Quadrinhos: "Todos Os Santos", "Sem Volta" e "A Propriedade"


“Talco de Vidro”, “Hinário Nacional” e principalmente “Tungstênio” (que virou filme esse ano) fazem do carioca nascido em Niterói Marcelo Quintanilha, um dos quadrinistas mais relevantes e importantes do cenário nacional com obras publicadas em vários países com sucesso. Mesmo morando em Barcelona na Espanha desde 2002 continua versando como poucos sobre as coisas da vida nacional, principalmente do estado natal. “Todos Os Santos”, publicação da editora Veneta desse ano com 114 páginas em capa dura e zeloso trabalho editorial é um compêndio bem amplo das coisas que o autor já fez desde que começou em 1988 desenhando histórias de terror e artes marciais para a Bloch Editores. Temos alguns textos, partes de entrevistas, páginas dos primeiros trabalhos, ilustrações em revistas e tiras publicadas no Estado de São Paulo, onde já mostrava a toada que estaria presente nas suas obras mais conhecidas e respeitadas.

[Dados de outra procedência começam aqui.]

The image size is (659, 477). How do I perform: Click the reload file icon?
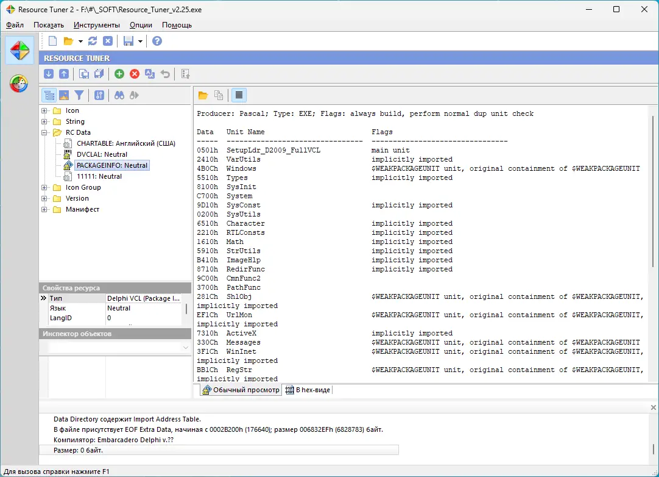(x=93, y=41)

Além disso, apresenta impressa pela primeira vez a história “Acomodados!! Acomodados!!” que ganhou a primeira Bienal Internacional de Quadrinhos do Rio de Janeiro lá no já longínquo ano de 1991. “Todos Os Santos” é um preciso atestado de versatilidade e construção de uma carreira, contudo se faz interessante somente para aqueles que já conhecem o autor e querem ir mais além.

Nota: 7,0


Se fosse só por “Black Hole”, Charles Burns já teria um merecido lugar no panteão dos grandes autores de quadrinhos de todos os tempos. Mas o norte-americano não se contentou com isso e criou outro trabalho intenso e perturbador em “Sem Volta” que ganha edição nacional pelo selo Quadrinhos na Cia. da Companhia das Letras, com 176 páginas, formato grande (20.8x27cm) e tradução do quadrinista Diego Gerlach. A edição nacional compila as três edições lançadas lá fora em 2010 (X´ed Out), 2012 (The Hive) e 2014 (Sugar Skul) que trazem o jovem Doug como confuso e imperfeito personagem central. Ambientada na segunda metade dos anos 70 com a efervescência do punk em segundo plano, Charles Burns traz uma história sobre amadurecimento, primeiros amores, inquietude, decisões erradas e muita culpa. Como de costume embala os temas usando bichos e criaturas estranhas, delírios e devaneios complexos e situações incomuns. O protagonista inicia a obra jogado em uma cama, com curativos na cabeça e sem se lembrar de quase nada dos motivos de estar ali. Na busca de lembrar e entender o que aconteceu, temos um desfile do que o autor sabe fazer de melhor (dessa vez em cores) e de onde o leitor nunca sairá ileso.

Nota: 8,5

Leia um trecho gratuitamente, aqui.



Mica Segal é uma israelense que decide acompanhar a avó em uma viagem para a Polônia que tem como objetivo principal recuperar um imóvel perdido durante a segunda guerra mundial, quando as tropas de Hitler tomavam conta do país. A avó chamada Regina conseguiu fugir e se salvar, enquanto pessoas da família e conhecidos sucumbiram ao terror imposto pelo nazismo. No contato não muito fácil com a avó, Mica descobre aos poucos que a questão do imóvel pode ser apenas um falso pretexto para essa viagem encoberta por mais segredos que ela ousaria pensar. “A Propriedade” da quadrinista israelense Rutu Modan ganhou o prêmio Eisner de melhor novela gráfica original em 2014, tendo edição nacional no ano seguinte pela editora WMF Martins Fontes com tradução de Marcelo Brandão Cipolla e 224 páginas. A autora de “Exit Wounds” (ainda inédito no Brasil) que também lhe rendeu um Eisner, elabora uma história que consegue não somente ser sobre família, como também envolve um amor antigo e a ambição desmesurada das pessoas, sem esquecer de algum humor para aliviar o quadro geral pesado e destrutivo em que é construído. Uma bela obra com ótimo uso das cores e carregada de sutilezas e emoções.